The clue is a little miss misguided Moffit,
she made you turn and couldn't rough it.

Murky bowcups indeed.


  1. Interesting rhyming scheme and a cracking finale!

  2. Perfect! — just replace “dawn’s downy rose” with “dawn’s runny nose” and you've got it!

    (just kidding, man)

  3. A carnival of words!! Love how you played the rhymes!

  4. This one has a rich flavor, I think. And the m's seem to pace way for dizzying swirls.

    Aha, "papaya" versus "tomato"!

  5. Gerry this was superb, great post, enjoyed it from start to end :)

  6. So strong..and we love how you play with
    fonts this time

  7. @Gordon: Glad you liked the ending. I thought it was amusing if slightly abstruse.

    @Mr. Michaelian: The keyboard upon which your comment engendered a healthy spit of green teas forgives you. Very funny. Seriously.

    @Alexandra: Sometimes I feel like a rhyme; don't we all?

    @Jenny: Mmmmmmm......swirl away my friend.

    @Mr. Manson: Glad it had staying power for you.

    @Maria: Thanks for stopping by. Hope to see you again. I love comments.

    @Noxalio: "grin". Thanks for the private editing help. Much obliged.

  8. great writing! Wish I could use the nuances of language as you do!

  9. I enjoyed watching the video link you sent me yesterday. So, now I will forward this gem.

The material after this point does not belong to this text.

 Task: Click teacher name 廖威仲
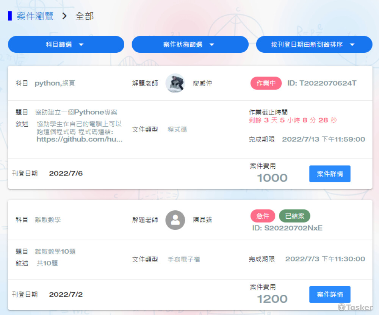202,83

    The two things that have influenced my writing mostly:

    Zola and

    Sesame Street (70s):

  10. @Smita: Thanks for stopping by.

    @Jenny: LOL. Zola: Have never read. My bad. Will have to check that out. Sesame St.: No wonder we're damaged.

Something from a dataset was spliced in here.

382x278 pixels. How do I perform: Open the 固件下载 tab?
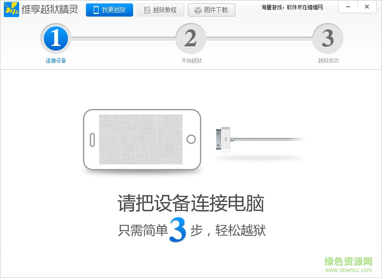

  11. Man, i like your ethereal imagination. your poem is quite thought provoking, yet vivid. how else can it be. anyhow, am a big fun of yours as well as blog, it is nothing short of brilliant. okay. well. am also a blogger cum poet based in nairobi, kenya. do you mind really becoming a fun of my blog. my address thanks in advance. kudos...

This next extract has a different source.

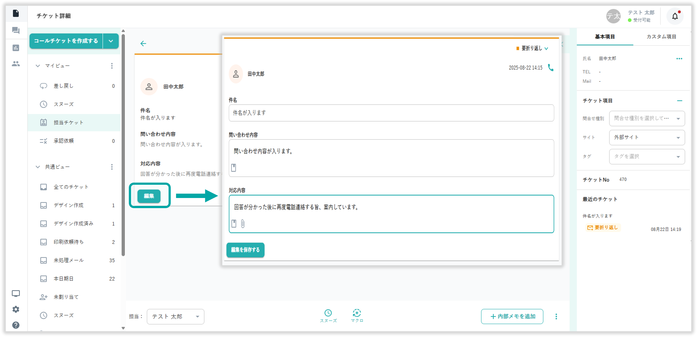Switch to the カスタム項目 tab
The image size is (697, 337).
point(661,37)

  12. Poetry that speaks its own language, now that is art!! Thank you...

  13. @biloetry: Welcome. Thanks for the praise. I follow you friend.

    @Lyn: No, thank you. Appreciate you popping by.

  14. Great post

    Living is enlightening

  15. Divine! Inspiring wordsmith! I love a poet who doesn't 'play' nor compromises his craft for an easier vernacular.

  16. @Johnsie Noel: Welcome. I have always struggled quite a bit with words and meaning. That being said, I try to express "something" and I really just love to play with words. To what end, I mostly do not know. That being said, per T.S. Eliot: "Every attempt is another kind of failure" I just wonder whether the failure set is finite or infinite. Maybe someday I will find out. Thanks for stopping by.

  17. just all around great stuff; really liked the playfulness and the twists and turns and especially liked the rhyme schemes.
    lots of fun!

  18. You say you have always struggled quite a bit with words and meaning. - I am left staggered.

    As I am by this poem. It is great fun to read and yet I feel like Alice - things out of proportion for me and oddly familiar. Perhaps I've had too much coffee. I usually do have too much coffee.


  19. and why is it that
    the best written men
    do purport
    to struggle with words?

    so strange, really.
    maybe it is in the struggle
    with tough hands
    you do
    girdle them.

  20. @WIAW: It's why men don't talk much, I suppose. What can you say, really? xo

    @Harlequin: Thx, fun is generally good, right? I like to think my writing is funny, usually. It makes me laugh but, of course, I'm a little tetched in the head.

  21. The rhymes are undoubtedly flawless but it is the first two stanzas that I dwelt on most pensively.

    These fragments are rather spectacular, in and of themselves. Good work!

  22. OE(I): That you dwelt at all is the supreme compliment. Muchas Gracias.